Hakku Ben was making dung cakes to be used later as kitchen fuel. She had already swept the house and done the puja for Dussehra and was waiting for a tanker to supply water to her house at Gujada village in arid Bhavnagar district of Gujarat. The climate here is mostly dry even though the sea coast lies just a couple of kilometres south of the village. The government water supply comes every 2-3 days.

The village lies on a large swathe of limestone that needs to be cut with machines before toilet pits can be dug. It is thus an ideal location for Ecosan toilets. Utthan, an Ahmedabad-based non-profit organisation, got four Ecosan toilets built in 2007. One of the beneficiaries was Hakku Ben, who recently shifted allegiance to a water-based toilet. The problem was visiting relatives.

“The toilet worked fine but how to teach its usage to relatives who visit us for a day or two? They used to throw water in the excreta chamber which would lead to bad smell and insects,” she said. “There was a poster inside with details on use but not many followed the instructions. Also, a lot of times a man won’t be home and I would shy away from talking to a male visitor about toilet use.”

This year, the family spent Rs 12,000 in getting the hard rock cut and a pit constructed. Now they pay Rs 150 for water from a tanker every few days and also ration water by washing clothes at the pond. “We are regretting shifting to a water toilet but what else could be done?” she asked.
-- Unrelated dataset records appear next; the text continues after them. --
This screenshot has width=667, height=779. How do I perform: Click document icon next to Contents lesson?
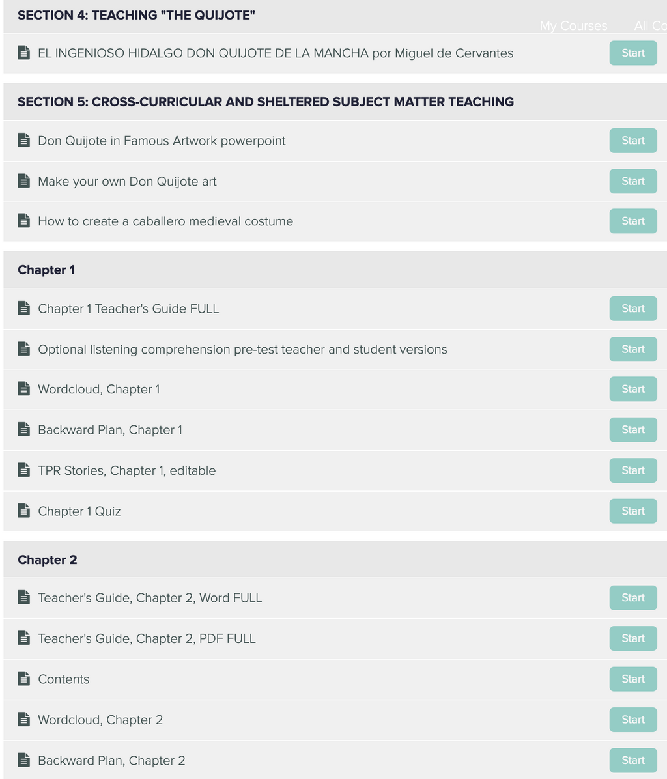(x=24, y=679)
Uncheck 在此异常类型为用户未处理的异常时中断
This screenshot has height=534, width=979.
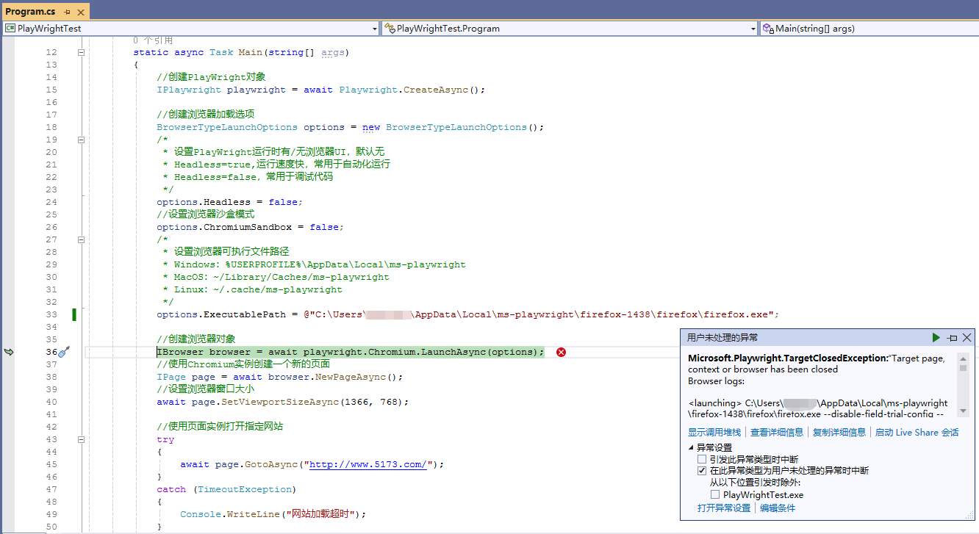701,470
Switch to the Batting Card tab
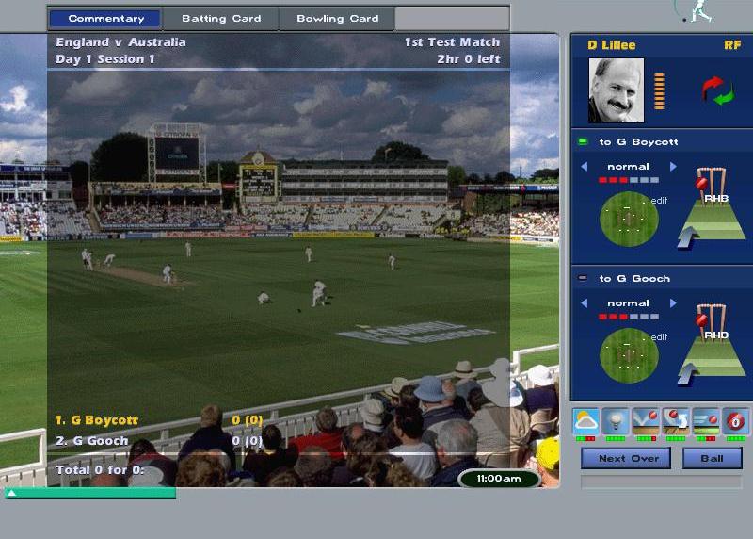The height and width of the screenshot is (539, 753). (x=220, y=19)
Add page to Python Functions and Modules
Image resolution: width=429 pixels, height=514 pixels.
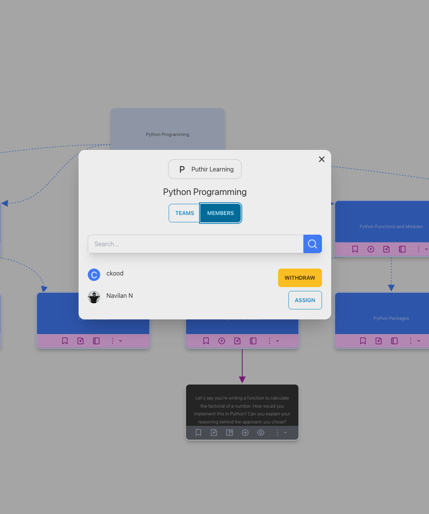(x=386, y=249)
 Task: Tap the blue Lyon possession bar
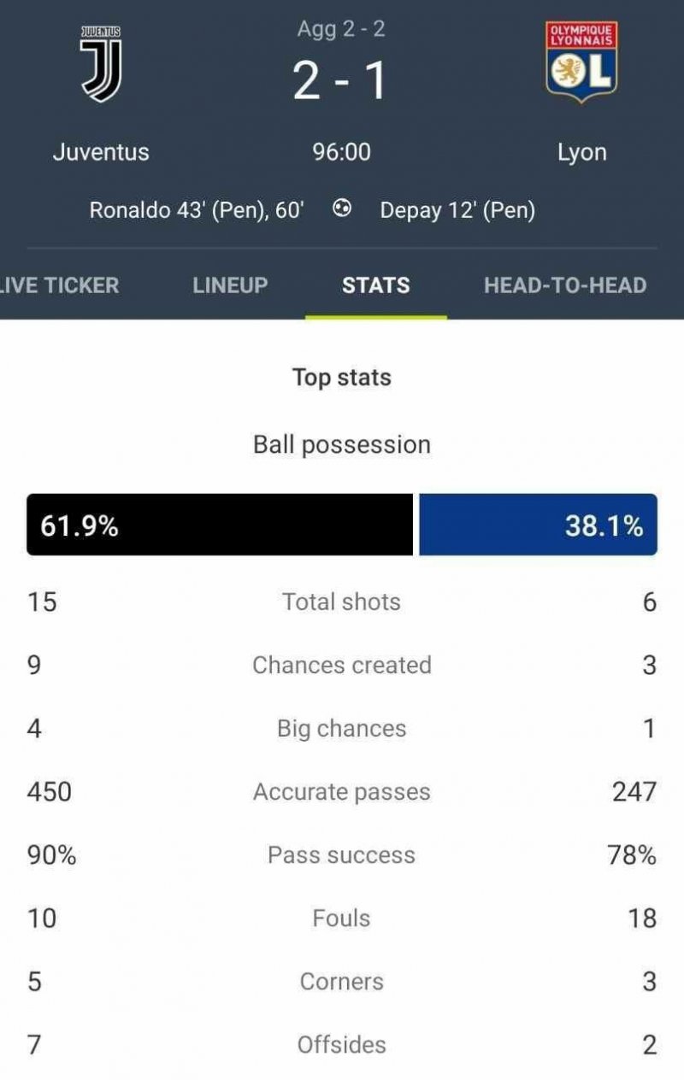[538, 525]
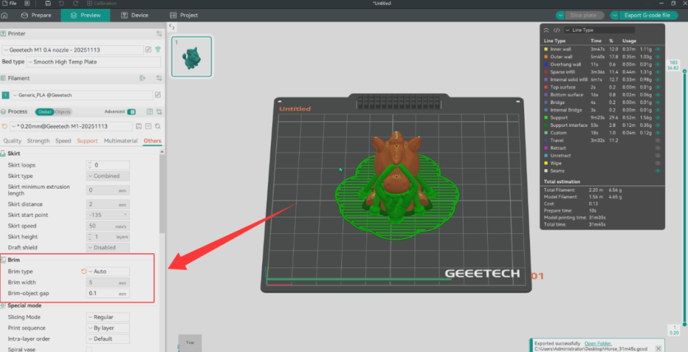Show Travel moves using the eye icon
Viewport: 688px width, 352px height.
(x=657, y=140)
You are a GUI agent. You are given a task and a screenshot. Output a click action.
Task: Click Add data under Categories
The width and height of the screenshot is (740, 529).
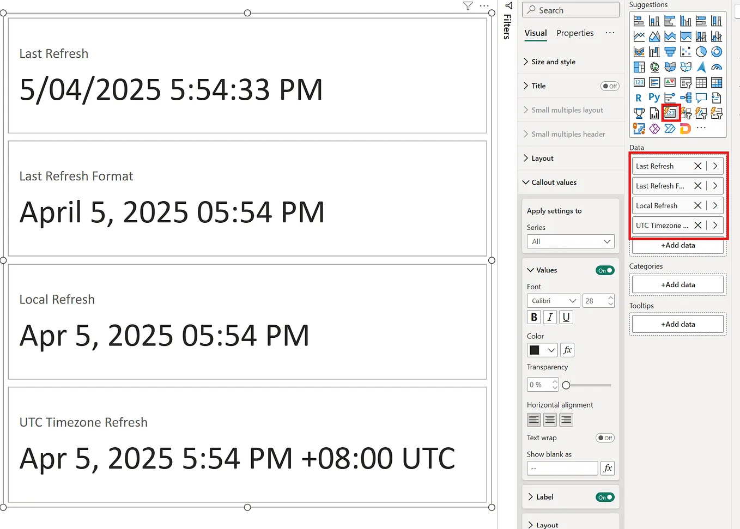tap(677, 284)
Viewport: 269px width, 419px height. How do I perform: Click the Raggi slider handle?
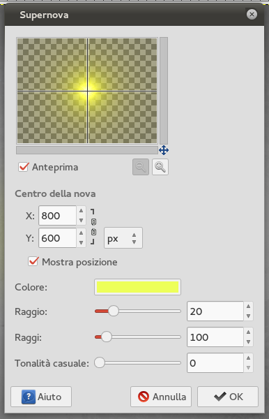107,337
Her neighbour, Dhani Ben, however, found an easy solution to this dilemma. “I lock the toilet when there are visitors. They have to go outdoors. It’s better than letting them create a mess inside.”

Dhari Ben explaining the functioning of the Ecosan toilet installed in her home in Gujada village of Gujarat’s Bhavnagar district.

Introducing a toilet where the family has to learn the proper process requires intensive education efforts. “Though Ecosan is the best toilet solution in terms of design and recycling of nutrients, it requires close coordination with people and regular follow ups,” said Water Aids’ Gupta. “Involvement of NGOs and volunteers in the process goes a long way in ensuring its success.”

A big challenge to Ecosan toilets in dry areas may also come in future from borewells that can fetch water from great depths. “As the penetration of borewell technology increases in remote areas, the utility of Ecosan as a water saviour gets lost,” pointed out Shailendra Tiwari, general secretary of Seva Mandir. “If water is there, many people would prefer the toilets they have seen in cities because they aspire to be like us no matter how faulty our sanitation system is.”

For farmers like Dhani Ben and Yogendra Nath, however, flushing out excreta is a waste. “You need to see how my brinjals are growing with compost from the toilet,” Nath teased his neighbour during our walk through his village. “Can you do that with your water toilet?”

(Moudgil is an independent journalist.)

Reporting for this story was supported by the WaterAid India ‘WASH Matters 2018’ Media Fellowship Programme.